The IACP Ethics Toolkit is designed to provide guidance, instructional assistance, and resources to chief executives, planners, instructors, supervisors and officers on the topic of ethics in policing.

Law enforcement administrators agree that upholding professional ethics and integrity is critically important for the profession. From recruiting and selection, through promotions and assignments, to training and field activities, no other factor weaves such a powerful web through every aspect of policing. There is a critical need to heighten the awareness and visibility of our ethical standards, both internally and externally.

Since its inception, the IACP has been committed to enhancing ethical conduct and integrity among law enforcement professionals. During the last half of the 20th century, the IACP advanced several key ethics documents, including the Code of Ethics and the Oath of Honor, to offer guidance to agencies and individuals for increasing professionalism within law enforcement.

The IACP, through its Police Image and Ethics Committee, places continual focus on this topic in the 21st Century as we strive to assist law enforcement professionals in achieving and maintaining the highest levels of ethical standards while ensuring its continual relevancy to modern policing. 

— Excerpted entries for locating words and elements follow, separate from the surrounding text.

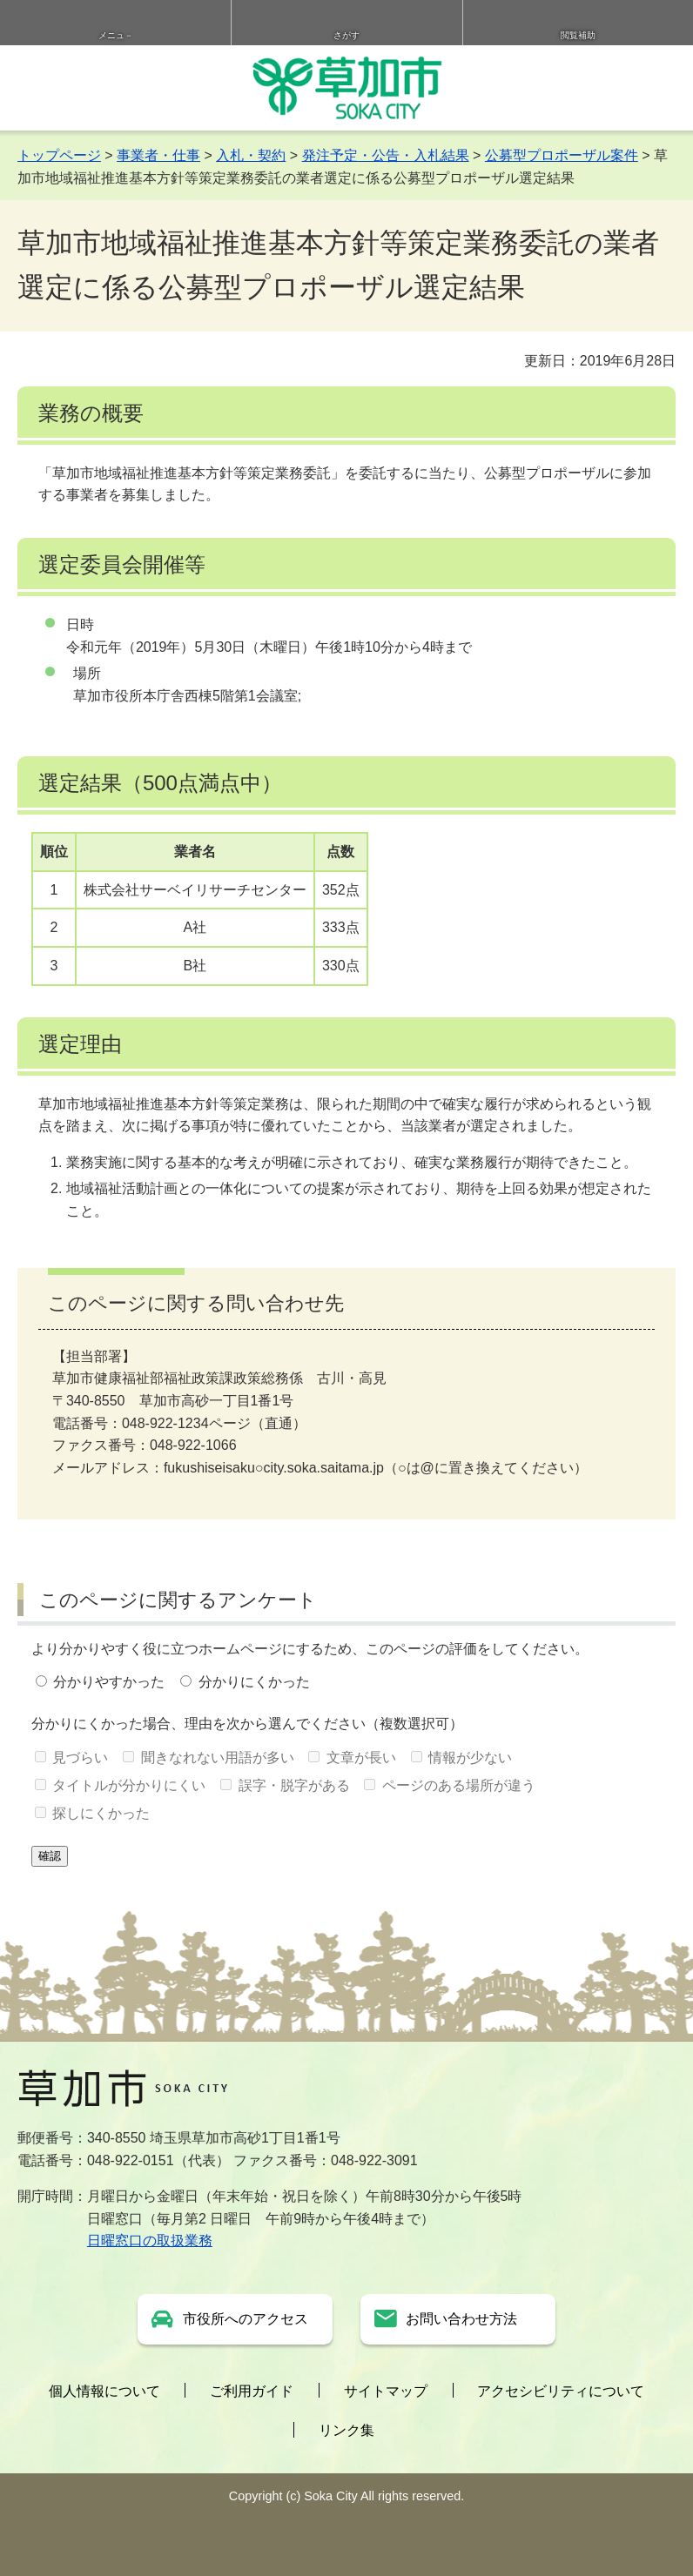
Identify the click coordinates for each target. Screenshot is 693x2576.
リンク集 (346, 2430)
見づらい (80, 1757)
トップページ (59, 155)
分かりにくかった (254, 1681)
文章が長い (361, 1757)
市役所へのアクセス (245, 2318)
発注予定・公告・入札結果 (385, 155)
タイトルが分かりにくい (128, 1785)
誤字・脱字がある (294, 1785)
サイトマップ (385, 2391)
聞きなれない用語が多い (217, 1757)
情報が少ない (470, 1757)
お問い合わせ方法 (461, 2318)
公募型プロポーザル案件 (561, 155)
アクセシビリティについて (560, 2391)
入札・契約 (251, 155)
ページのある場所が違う (458, 1785)
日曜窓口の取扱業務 (149, 2240)
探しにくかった (101, 1813)
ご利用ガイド (251, 2391)
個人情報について (104, 2391)
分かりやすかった (109, 1681)
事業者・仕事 (158, 155)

Further, the IACP’s Leadership in Police OrganizationsSM training program and Woman's Leadership Institute (WLI) seek to ensure the training and development of current and future police leaders includes a robust discussion of ethics. Lessons in both LPO and WLI are devoted to the science and application of ethics in policing. Areas of study include noble cause corruption, becoming a first class “notice” of ethical transgressions, identifying signs of ethical collapse, and identifying leader strategies for creating and maintaining an ethical organization. These areas of study are brought together through practical case studies in order to ensure the understanding and application of the leader thought process as it applies to the continuum of ethical decision making.